* Instructions to follow: Would you restate the data exactly as given?

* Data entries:
-- -- --
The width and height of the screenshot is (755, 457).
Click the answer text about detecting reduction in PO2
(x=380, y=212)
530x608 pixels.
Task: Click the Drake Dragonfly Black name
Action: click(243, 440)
-- -- --
* Output of the exercise:
The width and height of the screenshot is (755, 457).
Click the answer text about detecting reduction in PO2
(x=380, y=212)
530x608 pixels.
Task: Click the Drake Dragonfly Black name
Action: click(243, 440)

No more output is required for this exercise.